El cardenal arzobispo de Valencia, Antonio Cañizares, que ya había empezado la crisis sanitaria ignorando el estado de alarma, abriendo una basílica de Valencia e incitando a que 200 personas se saltasen el confinamiento, vuelve a ser centro de la polémica con el coronavirus como telón de fondo.

Cañizares ha asegurado este sábado, durante la misa en la fiesta de la Asunción de la Virgen María, que la «la ciencia y la técnica no son suficientes» ante la pandemia del coronavirus «y que hay que poner la confianza en Dios».

«La verdadera esperanza ante la pandemia sólo puede venir de Dios, como nos indica María», ha insistido el cardenal, por si no había quedado claro, y ha insistido en que «la fiesta de hoy es todo un estallido de júbilo en estos tiempos de pandemia, porque sabemos que con María el bien es el que vence, y ella nos abre la puerta a la esperanza».

Cañizares señaló que «sólo la fuerza de Dios y de su amor, que apuesta por el hombre, es la que nos hará superar la pandemia» y ha invitado a «fiarse totalmente de Dios, que no nos deja nunca en la estacada, y hacer lo que Él nos dice», tal y como ha informado el Arzobispado en un comunicado.

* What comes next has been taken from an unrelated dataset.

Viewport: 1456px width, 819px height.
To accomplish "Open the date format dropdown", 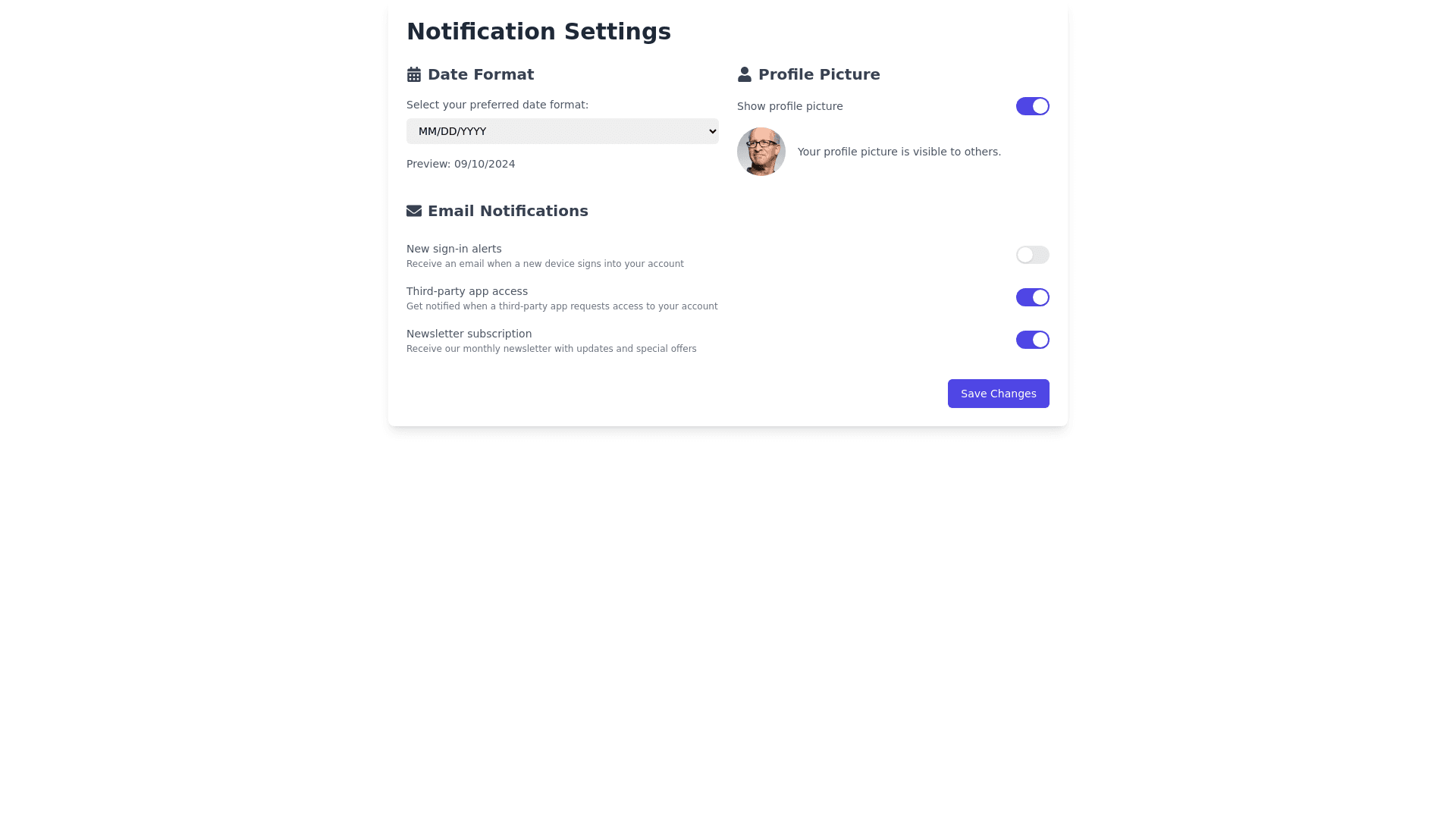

El Cardenal Cañizares es famoso por sus polémicas frases, como la que pronunció durante el entierro de Carmen Franco, donde aseguraba que «en la escuela católica no puede entrar la ideología de género porque destruye al hombre» o sus declaraciones en contra del ingreso mínimo vital.

Es llamativa la importancia que se le da a la Iglesia en nuestro país y al cardenal Cañizares en concreto. El 22 de noviembre, fue recibido, «en nombre de S.M. el Rey», como Académico de Honor de la Real Academia de Medicina y Cirugía de Andalucía Oriental, en un solemne acto en el aula magna de la Facultad de Medicina de la Universidad de Granada. Que una prestigiosa organización médica le otorgue su máximo reconocimiento honorífico es tan reprobable e incongruente, que hay que pensar que ha primado la promoción de las creencias particulares por encima del fomento de la medicina al servicio de los ciudadanos, por encima de la salvaguarda de los mismos derechos humanos.